Ich kam mir vor wie Jean Valjean, verhört von Inspektor Javert, und musste mir noch einmal klar machen, dass ich mich hier auf amerikanischem Territorium befand, dass Andrews auf meiner Seite stand und gut dafür bezahlt wurde, Menschen wie mir zu helfen.

»Ich möchte diesen Jungen adoptieren und ihn in die Staaten mitnehmen«, sagte ich.

»Erzählen Sie mir Ihre Geschichte«, wiederholte er und zerdrückte mit dem Zeigefinger ein Bröckchen Asche, das auf die penibel aufgeräumte Schreibtischplatte gefallen war.

Ich trug ihm vor, was ich mir gleich nach meinem Telefonat mit Soraya im Kopf zurechtgelegt hatte, nämlich dass ich nach Afghanistan gekommen sei, um mich um den verwaisten und verwahrlosten Sohn meines Halbbruders zu kümmern, dass ich diesen

Jungen aus dem Heim geholt, diesem Heim etwas Geld gespendet hatte und dann mit ihm nach Pakistan gefahren sei.

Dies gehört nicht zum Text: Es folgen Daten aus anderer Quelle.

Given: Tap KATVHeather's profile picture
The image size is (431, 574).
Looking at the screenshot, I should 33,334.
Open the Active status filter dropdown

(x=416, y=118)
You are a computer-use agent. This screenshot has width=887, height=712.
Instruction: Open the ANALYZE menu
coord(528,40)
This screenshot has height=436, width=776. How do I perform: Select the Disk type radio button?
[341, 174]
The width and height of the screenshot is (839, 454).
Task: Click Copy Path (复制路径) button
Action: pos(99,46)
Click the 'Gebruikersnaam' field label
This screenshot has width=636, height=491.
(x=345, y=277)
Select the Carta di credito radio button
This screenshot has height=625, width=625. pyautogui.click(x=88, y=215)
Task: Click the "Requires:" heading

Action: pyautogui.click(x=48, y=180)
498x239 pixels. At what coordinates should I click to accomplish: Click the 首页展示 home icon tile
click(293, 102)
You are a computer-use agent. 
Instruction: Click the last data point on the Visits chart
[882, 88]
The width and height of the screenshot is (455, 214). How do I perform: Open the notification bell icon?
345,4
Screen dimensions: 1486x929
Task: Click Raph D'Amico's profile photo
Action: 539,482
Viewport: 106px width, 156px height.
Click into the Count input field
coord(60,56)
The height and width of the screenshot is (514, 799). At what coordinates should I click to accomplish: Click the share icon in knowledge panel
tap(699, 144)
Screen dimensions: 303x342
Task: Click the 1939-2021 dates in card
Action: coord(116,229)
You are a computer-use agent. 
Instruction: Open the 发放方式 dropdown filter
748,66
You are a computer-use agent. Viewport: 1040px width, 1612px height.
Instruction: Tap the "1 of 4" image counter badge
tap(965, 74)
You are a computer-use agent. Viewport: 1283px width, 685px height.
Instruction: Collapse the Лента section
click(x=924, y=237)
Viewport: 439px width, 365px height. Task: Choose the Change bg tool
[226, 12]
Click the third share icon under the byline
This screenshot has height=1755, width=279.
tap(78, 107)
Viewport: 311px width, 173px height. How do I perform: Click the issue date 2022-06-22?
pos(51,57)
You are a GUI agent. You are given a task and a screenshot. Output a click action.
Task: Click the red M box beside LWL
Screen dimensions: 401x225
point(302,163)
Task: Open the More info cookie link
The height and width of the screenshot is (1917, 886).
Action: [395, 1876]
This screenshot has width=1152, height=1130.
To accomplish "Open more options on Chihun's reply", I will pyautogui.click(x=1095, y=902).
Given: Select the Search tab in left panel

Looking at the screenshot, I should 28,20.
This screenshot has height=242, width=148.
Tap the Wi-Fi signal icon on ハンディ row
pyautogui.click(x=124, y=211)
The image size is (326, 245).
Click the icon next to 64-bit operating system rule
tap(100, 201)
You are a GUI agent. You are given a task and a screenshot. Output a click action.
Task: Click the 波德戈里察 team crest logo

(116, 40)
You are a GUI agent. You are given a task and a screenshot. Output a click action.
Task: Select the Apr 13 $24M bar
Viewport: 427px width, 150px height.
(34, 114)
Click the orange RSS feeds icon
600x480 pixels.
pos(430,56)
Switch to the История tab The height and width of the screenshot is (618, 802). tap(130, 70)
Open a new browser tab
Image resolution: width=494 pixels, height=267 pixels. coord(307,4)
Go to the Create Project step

»Sie sind der Halbonkel des Jungen?«

»Ja.«

Er warf einen Blick auf die Uhr. Lehnte sich zurück und richtete den Blick auf die Tomatenpflanzen im Fenster. »Kann das irgendjemand bezeugen?« »Ja, aber ich weiß nicht, wo er sich zurzeit aufhält.«

Andrews wandte sich mir zu und nickte. Vergeblich versuchte ich, seine Miene zu deuten, und fragte mich, ob er mit diesen kleinen Händen wohl jemals Poker gespielt hatte.

»Ich vermute doch richtig, dass Sie Ihre Zähne nicht aus modischen Gründen haben verdrahten lassen, oder?«, fragte er, und mir war spätestens jetzt klar, dass er uns, Suhrab und mir, Ärger machen würde. Ich sagte, dass ich in Peshawar überfallen und zusammengeschlagen worden sei.

»Natürlich«, antwortete er. Er räusperte sich. »Sind Sie Moslem?«

»Ja.«

»Praktizierender?«

»Ja.« In Wahrheit konnte ich mich nicht daran erinnern, wann ich das letzte Mal betend mit der Stirn den Boden berührt hatte. Doch plötzlich fiel mir ein: Es war der Tag, an dem Baba von Dr. Amani erfahren hatte, dass er bald würde sterben müssen. Ich hatte mich auf den Gebetsteppich niedergekniet und von der ersten Sure aufgesagt, was mir noch aus dem Schulunterricht in Erinnerung geblieben war.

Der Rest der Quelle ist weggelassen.